Son Süvari ve Bir Aşk Hikâyesi..

  • “Kim bu son süvari?” “Şahlanan bu esrarengiz süvariye, niçin âşık oluyorlar?…

Ünlü bir yayınevinde kitapları incelerken, “SON SÜVARİ” isimli bir kitaba takıldım. Elime alıp biraz inceledikten sonra çok ilgimi çektiğinden, satın alarak okumaya başladım. Bu kitap, okuyanı nûrani ve Rûhani atmosferlere sürüklediği için çok hoşuma gitti. En sevdiğim hocalarımdan birisi olan İhsan Kasım abi ile beraber olduğumuz bir zamanda, kendisine bu kitaptan bahsettim. Meğer İhsan hocam bu kitabın yazarını çok yakından tanıdığı gibi, bu kitabı da benden önce Arapça baskısından okumuş…

O kitabın yazarı olan Prof.
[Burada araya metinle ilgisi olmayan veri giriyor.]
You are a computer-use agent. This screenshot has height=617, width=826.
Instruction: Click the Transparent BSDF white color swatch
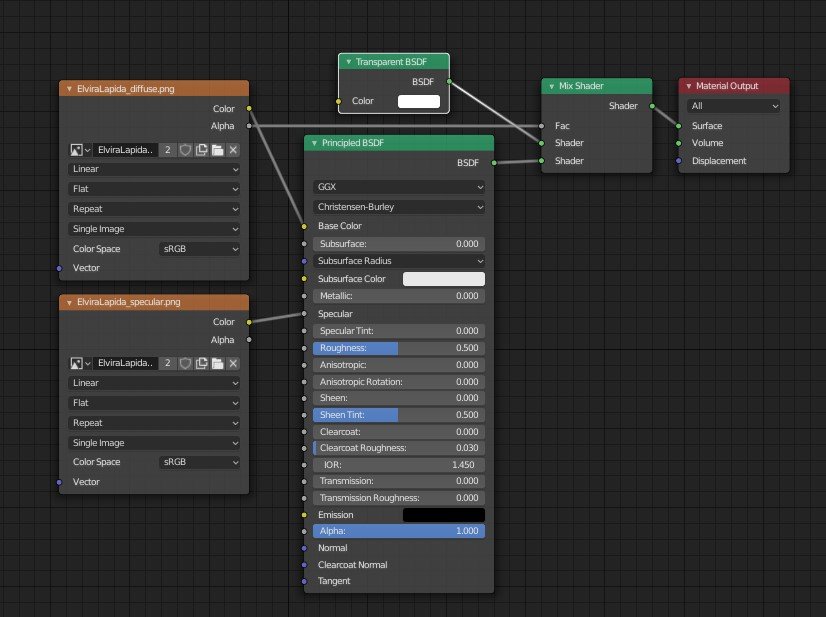point(419,101)
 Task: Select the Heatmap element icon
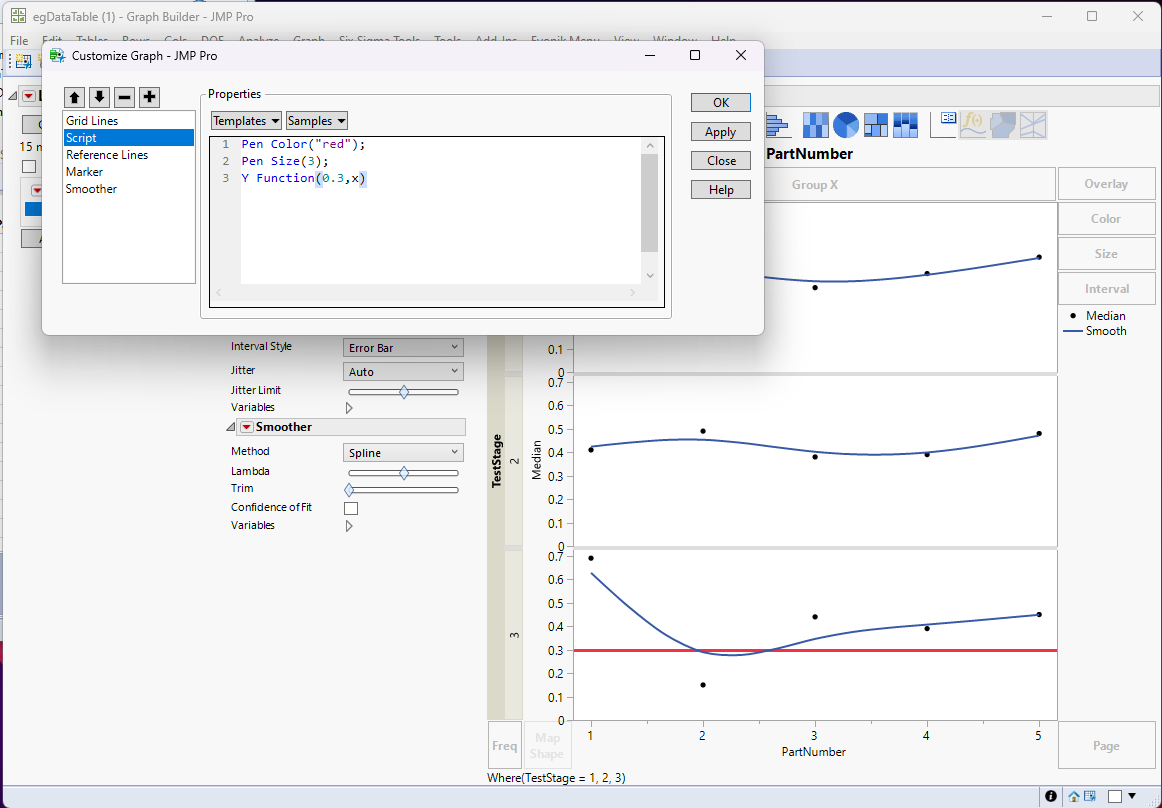[x=815, y=125]

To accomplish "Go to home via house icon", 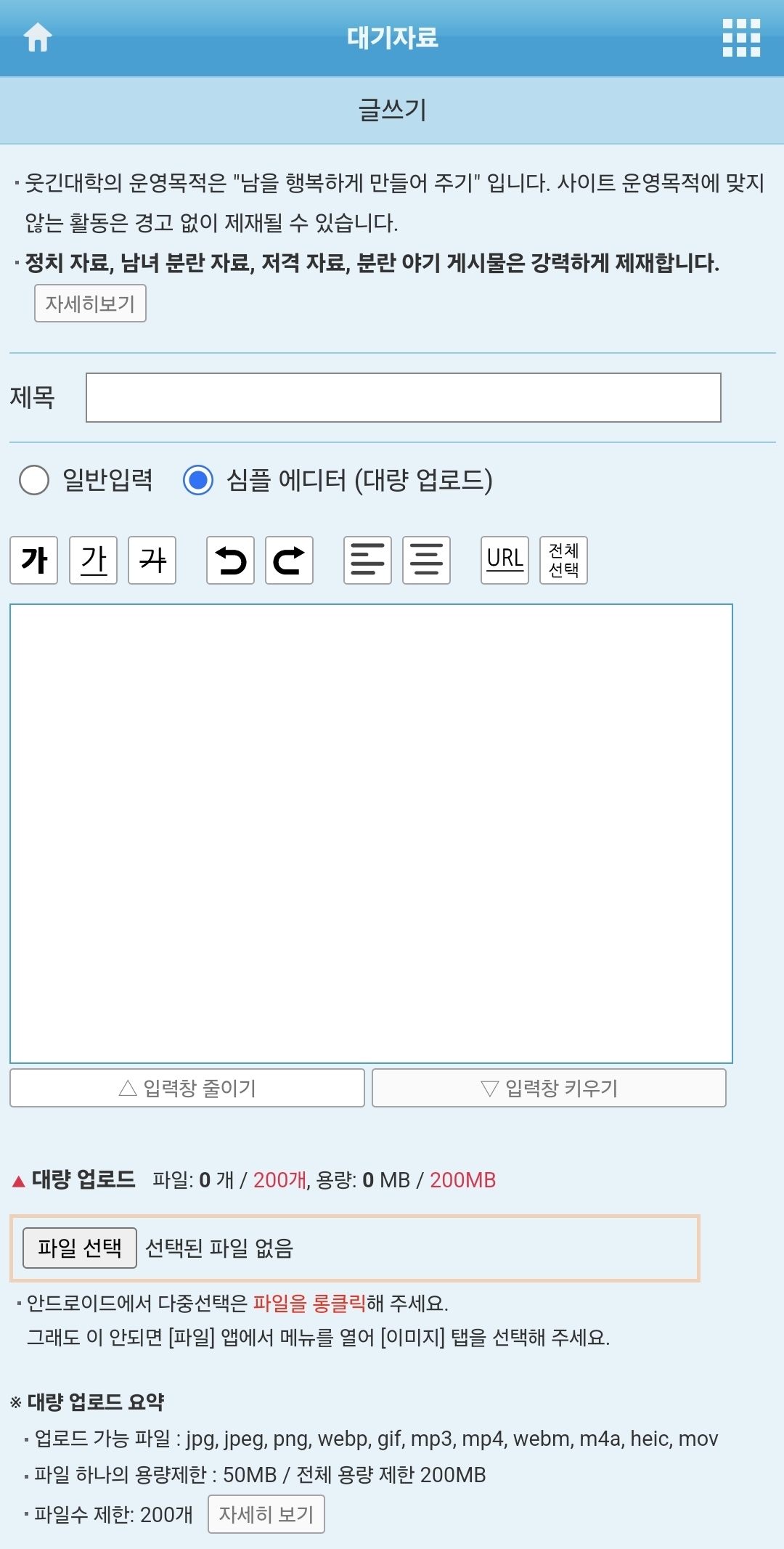I will point(38,37).
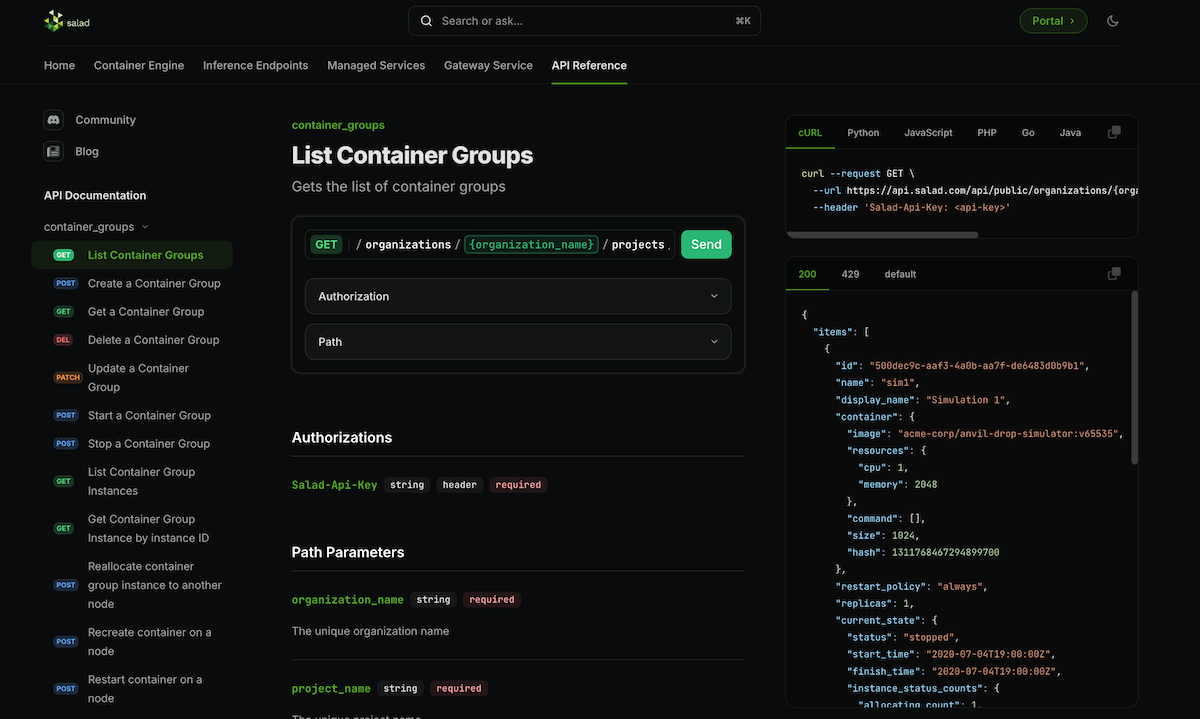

Dr. Ferid El Ensari’yi çok iyi tanıdığını ve yakın arkadaşı olduğunu öğrenince, merak ettiklerimi İhsan hocama sormaya başladım.

Fas’lı bir İslâm âlimi olduğunu ve kendisiyle, hayretler içinde kalacağımız çok ilginç maceralar yaşadıklarını anlatmaya başladı.

Gerçekten İhsan hocamı dinledikçe, benliğimde fırtınalar kopuyordu.

Bu nasıl bir tevafuklar zinciriydi?

Bu güzide insana, Yüce Allah c.c. asrın imamını, ilginç bir senaryo ile nasıl tanıtmıştı?

Bu güzide insan ise asrımızın imamı ve en mühim İslâm âlimi olan Bedüzzaman Hz.’ni tanıdıktan sonra, nasıl kendisinden geçmişti? ..Ve ona niçin âşık olmuştu?

Bediüzzaman Hz. 23 Mart 1960’ta Hakkın Rahmetine kavuştuğu halde, bu âşık zât 2000 yılında, “..ben Bediüzzaman Hz.’nin kokusunu duyuyorum, onun öldüğüne inanmıyorum. Türkiye’ye onu görmeye gideceğim” diyerek, niçin yollara düşmüştü?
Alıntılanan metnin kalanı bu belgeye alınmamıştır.